Revisiting Gradient Pruning: A Dual Realization for Defending against Gradient Attacks
Lulu Xue, Shengshan Hu, Ruizhi Zhao, Leo Yu Zhang, Shengqing Hu, Lichao Sun, Dezhong Yao
TL;DR
This work tackles gradient inversion attacks in collaborative learning by introducing Dual Gradient Pruning (DGP), a defense that simultaneously removes large and small gradient parameters to inflate reconstruction error while preserving model utility. Augmented with an error feedback mechanism, DGP achieves strong privacy guarantees and improved communication efficiency, with convergence guarantees similar to standard CL-SGD. Theoretical analysis shows formal privacy degradation for passive attackers and practical convergence bounds; extensive experiments demonstrate DGP's robustness against multiple GIAs and favorable accuracy and bandwidth metrics compared to existing defenses.
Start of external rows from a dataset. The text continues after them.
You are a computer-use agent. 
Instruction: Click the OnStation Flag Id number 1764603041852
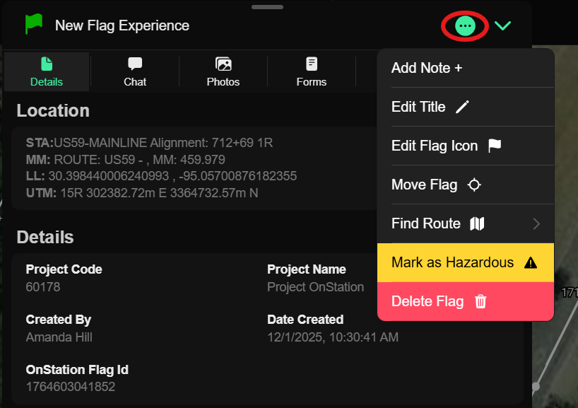pos(71,387)
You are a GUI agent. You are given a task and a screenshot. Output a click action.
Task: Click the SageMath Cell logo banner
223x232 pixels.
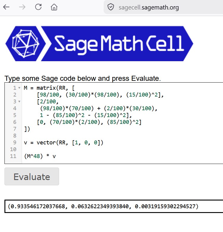point(99,43)
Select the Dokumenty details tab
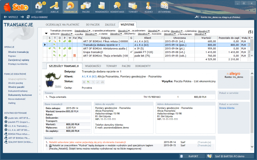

A variant, ADGP, is proposed to further cut download costs by aligning gradient locations across users, though it relies on a trusted broadcaster; overall, the approach offers a practical, high-utility privacy-preserving alternative for collaborative learning and related domains.
Abstract
Collaborative learning (CL) is a distributed learning framework that aims to protect user privacy by allowing users to jointly train a model by sharing their gradient updates only. However, gradient inversion attacks (GIAs), which recover users' training data from shared gradients, impose severe privacy threats to CL. Existing defense methods adopt different techniques, e.g., differential privacy, cryptography, and perturbation defenses, to defend against the GIAs. Nevertheless, all current defense methods suffer from a poor trade-off between privacy, utility, and efficiency. To mitigate the weaknesses of existing solutions, we propose a novel defense method, Dual Gradient Pruning (DGP), based on gradient pruning, which can improve communication efficiency while preserving the utility and privacy of CL. Specifically, DGP slightly changes gradient pruning with a stronger privacy guarantee. And DGP can also significantly improve communication efficiency with a theoretical analysis of its convergence and generalization. Our extensive experiments show that DGP can effectively defend against the most powerful GIAs and reduce the communication cost without sacrificing the model's utility.